FIG. 1 is a sectional view vaguely showing an example of a restructured nonwoven fabric before being impregnated with the rubber-like elastic polymer of the present invention.
The opening indicates the difference in the degree of entanglement between the knitted fabric and the ultrafine short fiber aggregate. FIG. 2 is a cross-sectional view schematically showing the state of the artificial leather of the present invention and the fluff on its surface. FIG. 3 is a cross-sectional view showing a nonwoven fabric structure made of fibers as a comparative example and its surface condition. FIG. 4 is a cross-sectional view schematically showing the structure of natural leather. FIG. 5 is a cross-sectional view schematically showing the three-layer structure of the nonwoven fabric regular structure of the present invention before the entanglement treatment. FIG. 6 is a scanning electron microscope cross-sectional photograph showing an example of a nonwoven web used in the nonwoven fabric-rich structure of the present invention. FIG. 7A is a perspective view showing an example of the process for manufacturing the web shown in FIG. 6;
FIG. 7 is a cross-sectional view of a die used in the same process. FIG. 8 is a side sectional view showing a sample for measuring entanglement strength.
Figure 9A is a plan view showing the sample for tear strength measurement;
The figure is a perspective view showing a measurement state.

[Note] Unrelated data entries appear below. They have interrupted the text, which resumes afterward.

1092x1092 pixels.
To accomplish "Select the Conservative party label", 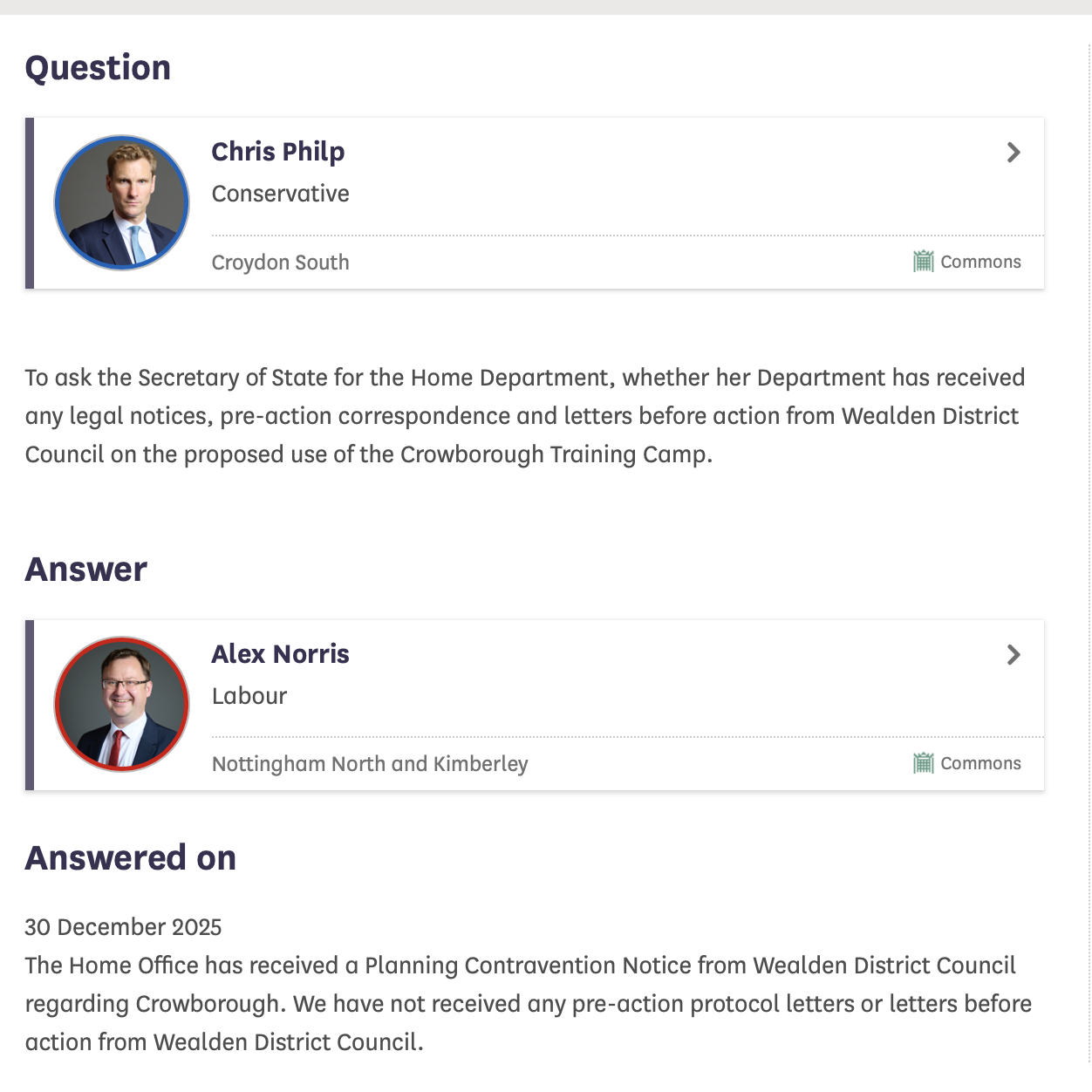I will (x=280, y=194).
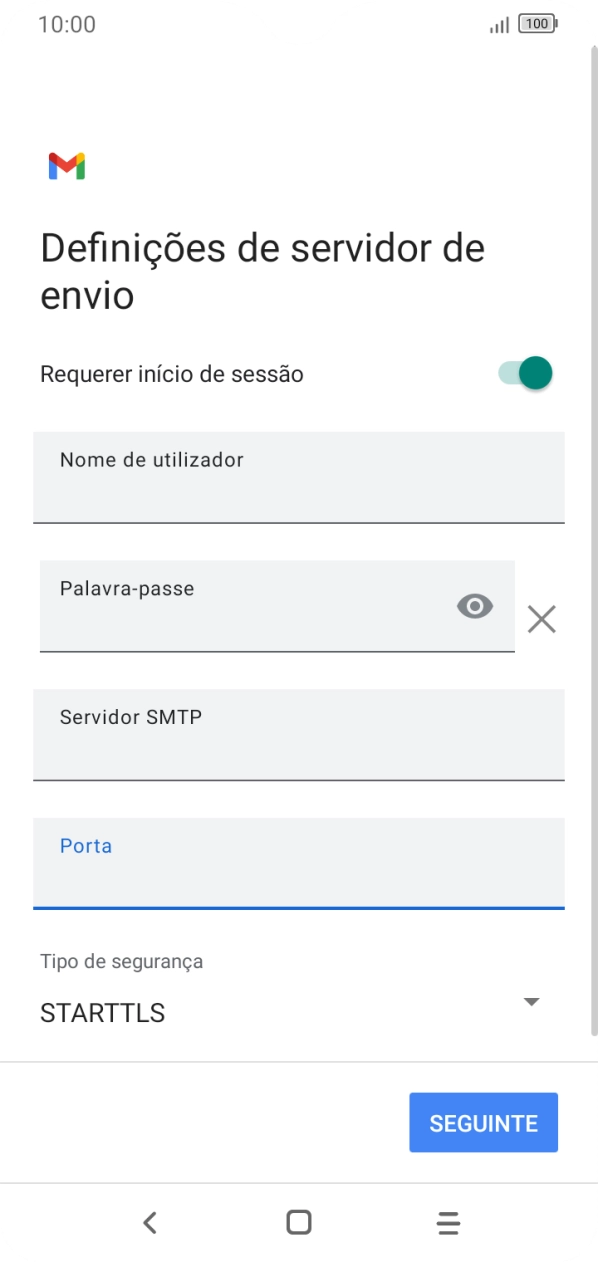Screen dimensions: 598x1262
Task: Enable Requerer início de sessão switch
Action: pos(524,373)
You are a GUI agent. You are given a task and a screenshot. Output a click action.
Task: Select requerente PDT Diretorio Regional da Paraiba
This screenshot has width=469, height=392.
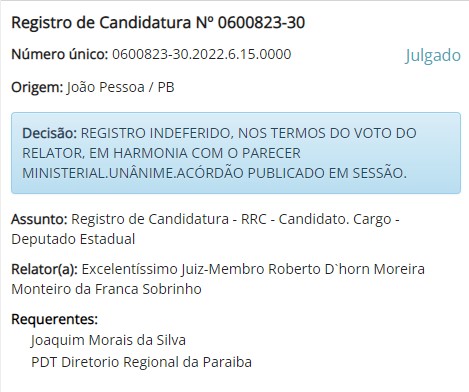tap(141, 362)
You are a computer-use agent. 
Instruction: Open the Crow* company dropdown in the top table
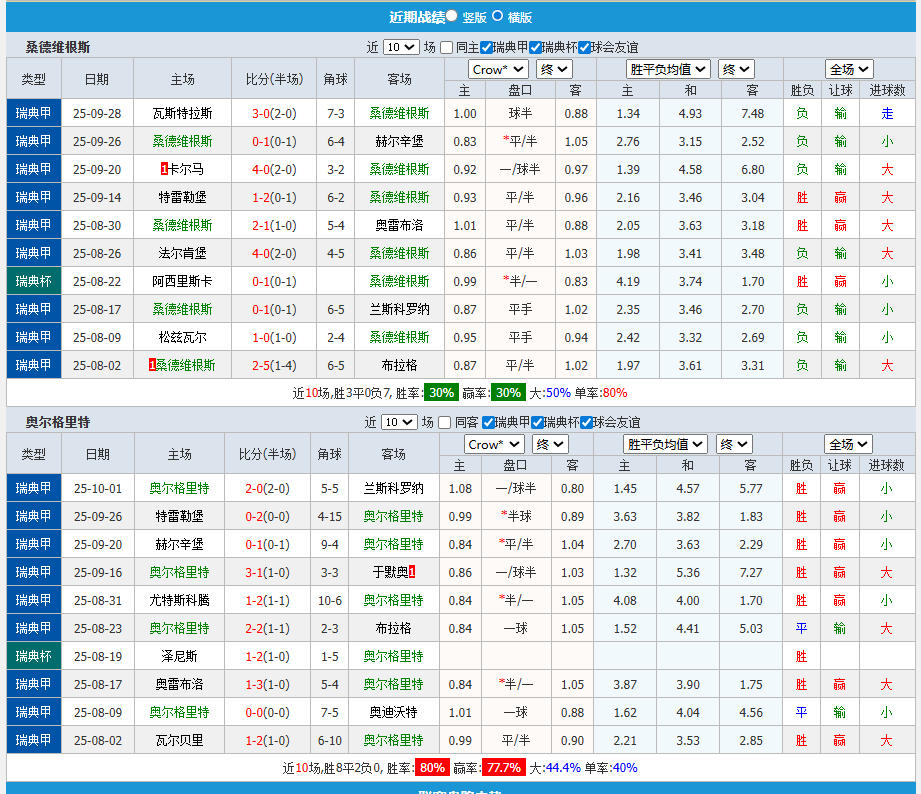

FIG. 10 is a perspective view of a sample for measuring sewing strength. 1: knitted fabric, 2: ultrafine short fiber aggregate, 2A: ultrafine fiber east, 2B: natural leather fiber east, 3: fluff, 3A: ultrafine fiber east fluff, 3B: natural leather fluff, 4: rubber-like Elastic polymer, 5: Extruder, 6
: Gas introduction pipe, 7: Ultrafine short fiber flow, 8: Web, 9: Collector, 10: Drive roll, 11: Delivery roll,
12: Orifice, 13: Slot, 14: Ultra-fine single fiber. Figure 2 Figure 3 Figure 4 Figure 5 Figure 6 Figure 7 and Figure 8 Figure 9 Figure 0

Claims (1)

[Claims] 1 Consists of a fiber aggregate formed by melt-blown ultrafine fibers with an average fiber diameter of 0.1 to 5.0 μm that are substantially separated into single fibers and intertwined with each other three-dimensionally, and a knitted fabric embedded in this aggregate. Some of the fibers of this aggregate are intertwined with the fibers that make up this interlining or (and)
By penetrating the interlining fiber tissue gap, the fibers constituting the interlining are entangled with each other without substantially damaging them, and the entangled body has an entanglement strength of at least 50%.
g, the ratio of the basis weight of the aggregate to the basis weight of the interlining is 1.5 or more, a rubber-like elastic polymer is interposed in the interstitial spaces of this entangled body, and the surface is covered with ultrafine fibers in the form of downy hairs. Artificial leather characterized by being fluffed.